Según el Presidente del Instituto para el Desarrollo de la Salud Emocional (IDESEM), Jorge Forero, los síntomas clásicos de la esquizofrenia son alucinaciones, delirios y una conducta desorganizada. El esquizofrénico sin tratamiento es un peligro para la sociedad, pues genera en el enfermo alucinaciones y falsas percepciones. El esquizofrénico se siente perseguido, insultado, maltratado. Hay alucinaciones auditivas. El paciente oye que lo llaman, que lo incitan a ciertos comportamientos. Existe la esquizofrenia paranoide en donde el enfermo puede tener creencias equivocadas (delirios) de que una o más personas están conspirando contra él o sus seres queridos. Es imposible para los demás convencerlo de que no es el blanco de la conspiración. Las personas con esta afección pueden pasar mucho tiempo pensando acerca de cómo protegerse de las personas que ellos creen tratan de hacerles daño. 

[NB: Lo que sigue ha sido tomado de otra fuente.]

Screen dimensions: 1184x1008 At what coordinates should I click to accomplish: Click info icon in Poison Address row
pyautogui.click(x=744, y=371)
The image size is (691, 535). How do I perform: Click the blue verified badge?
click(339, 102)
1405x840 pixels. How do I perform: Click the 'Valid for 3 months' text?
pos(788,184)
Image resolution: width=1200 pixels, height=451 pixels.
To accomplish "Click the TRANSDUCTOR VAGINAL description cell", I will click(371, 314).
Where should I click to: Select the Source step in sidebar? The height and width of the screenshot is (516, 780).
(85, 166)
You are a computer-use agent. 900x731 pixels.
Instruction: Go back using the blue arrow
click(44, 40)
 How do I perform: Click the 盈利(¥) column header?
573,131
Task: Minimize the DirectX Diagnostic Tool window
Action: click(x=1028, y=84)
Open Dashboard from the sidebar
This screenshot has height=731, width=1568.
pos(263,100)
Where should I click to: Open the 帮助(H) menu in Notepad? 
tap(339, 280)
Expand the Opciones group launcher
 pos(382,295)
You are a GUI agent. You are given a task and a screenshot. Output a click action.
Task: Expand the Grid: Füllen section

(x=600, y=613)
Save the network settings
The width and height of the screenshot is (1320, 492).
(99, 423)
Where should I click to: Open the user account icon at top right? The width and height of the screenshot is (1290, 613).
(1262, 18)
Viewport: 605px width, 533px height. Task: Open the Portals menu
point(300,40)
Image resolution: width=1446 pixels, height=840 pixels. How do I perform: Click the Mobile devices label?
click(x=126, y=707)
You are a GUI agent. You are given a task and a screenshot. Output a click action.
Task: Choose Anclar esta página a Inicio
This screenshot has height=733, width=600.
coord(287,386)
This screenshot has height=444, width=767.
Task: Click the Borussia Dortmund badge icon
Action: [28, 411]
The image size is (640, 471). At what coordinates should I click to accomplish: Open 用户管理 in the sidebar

El debate por fin lo estamos dando. No creo que alguien tenga la solución que definitiva. No se sabe si es suficiente la Unidad de Salud Mental o Frenocomio de la Cárcel Modelo ¿Se deben crear más cárceles especiales para los enfermos mentales? Hay que ejercer mayor control por parte de las autoridades para castigar la estrategia despiadada de algunos abogados que hacen pasar por enfermos mentales a sus clientes buscando rebajar penas que realmente se merecen. Bienvenidos al infierno de Dante. Vega nos contagió a todos de su paranoia. 

Ñapa: Próximamente un importante medio de comunicación publicará una encuesta donde por primera vez Santos no aparece en primer lugar de intención de voto para elecciones presidenciales.